A recently published controlled trial found no or borderline statistically significant differences in diarrheal measurements when comparing octreotide (OCT) to placebo (PBO) among people with AIDS and refractory diarrhea. D.M. Simon, MD, and colleagues from the Albert Einstein College of Medicine reported their findings in the June 1995 issue of the journal Gastroenterology. One of the co-authors is John Cello, MD, from UCSF San Francisco General Hospital. Octreotide is a synthetic peptide hormone.

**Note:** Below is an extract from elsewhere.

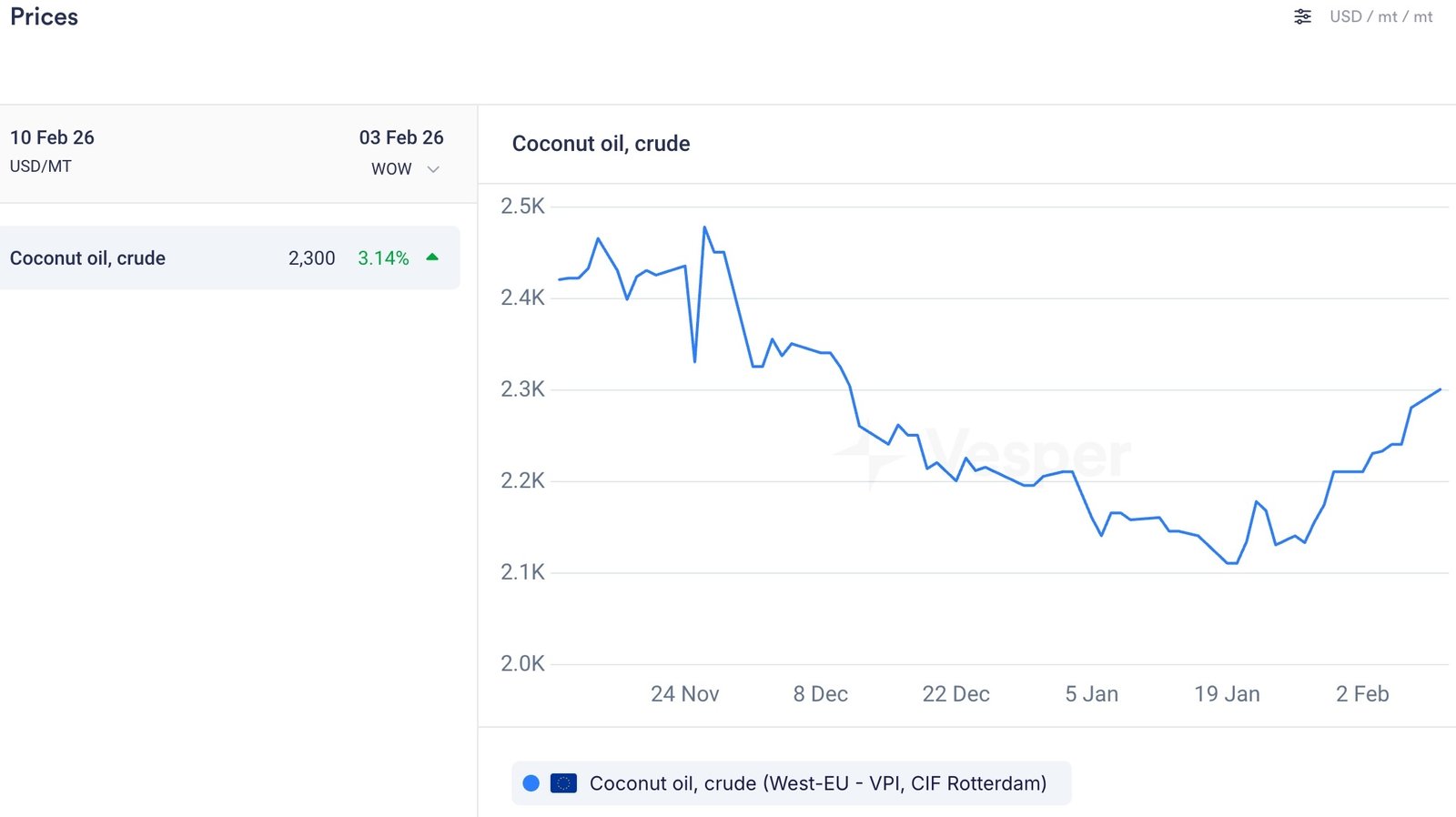This screenshot has width=1456, height=817.
Task: Click the Vesper watermark logo on chart
Action: click(983, 455)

During a 3-week trial, 129 people with AIDS with a refractory diarrheal stool weight of greater than 500 grams per day were randomized to receive either OCT or PBO. The OCT dose was increased 100 micrograms every 8 hours based on weekly 72-hour stool collections. After the 3 weeks, participants received open-label OCT at a maximum dose of 500 micrograms every 8 hours. A stool weight that decreased by 30% was defined as a response.
After 3 weeks, 48% of OCT-treated and 39% of PBO participants responded. At a dose of 300 micrograms every 8 hours, 50% of OCT and 30% of PBO participants responded (this was not statistically significant). For those with a baseline stool weight of 1,000-2,000 grams a day, 57% of OCT and 25% of PBO participants responded (this approached statistical significance). There were no differences between responders and non-responders when analyzing by CD4 count, duration of diarrhea, body weight, and presence or absence of infectious diarrheal organisms. The authors acknowledge that a relative lack of response may be due to a small sample size, octreotide dosage and/or trial duration.

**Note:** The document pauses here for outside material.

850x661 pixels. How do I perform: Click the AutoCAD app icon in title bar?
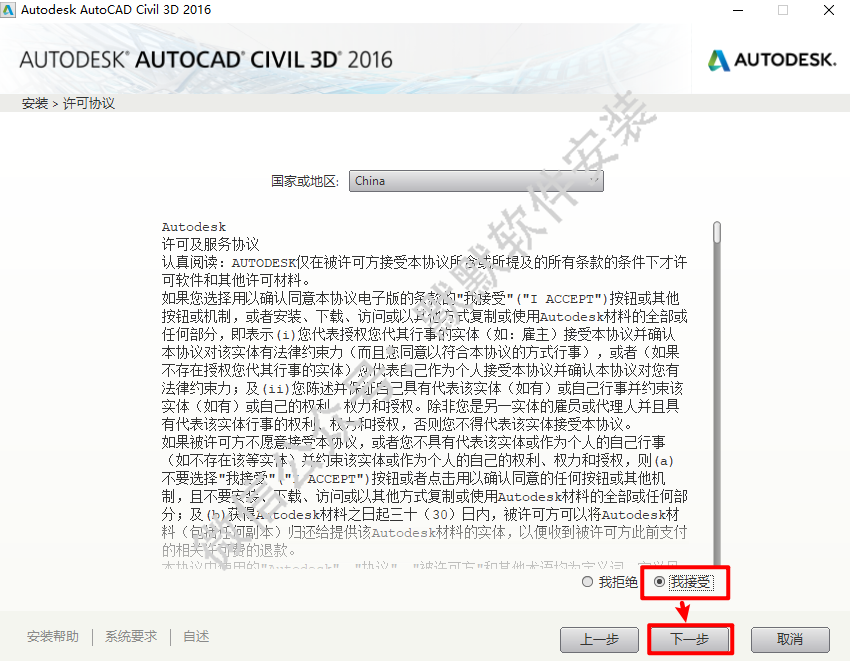coord(8,10)
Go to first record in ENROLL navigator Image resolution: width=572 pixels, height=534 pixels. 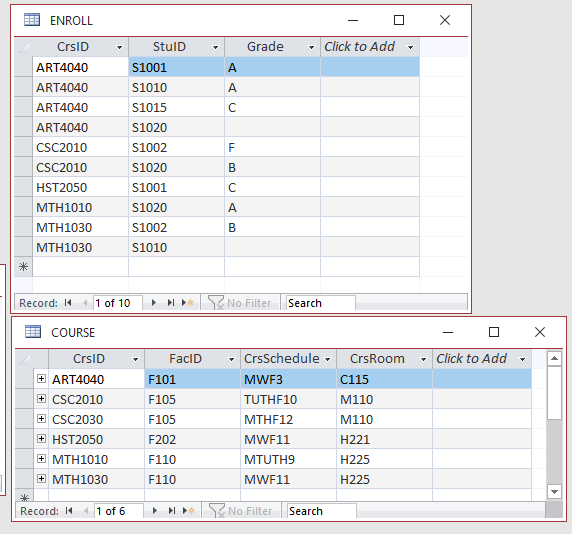tap(68, 303)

In an accompanying editorial by Donald Kotler, MD, of St. Lukes-Roosevelt Medical Center in New York, limitations of the study were noted. Dr. Kotler indicated that the study was not well controlled for the effects of food intake, pancreas function or assurance of compliance in treatment and stool collection. Dr. Kotler states that octreotide is likely to be most effective in treating a subgroup of people with AIDS with diarrhea that is associated with abnormal secretion of fluids in the small intestine.
Kotler DP. Octreotide therapy for human immunodeficiency virus-associated diarrhea: pitfalls in drug development. Gastroenterology 108(6): 1939-1941. June 1995.
Simon DM and others. Multicenter trial of octreotide in patients with refractory acquired immunodeficiency syndrome-associated diarrhea. Gastroenterology 108(6): 1753-1760. June 1995.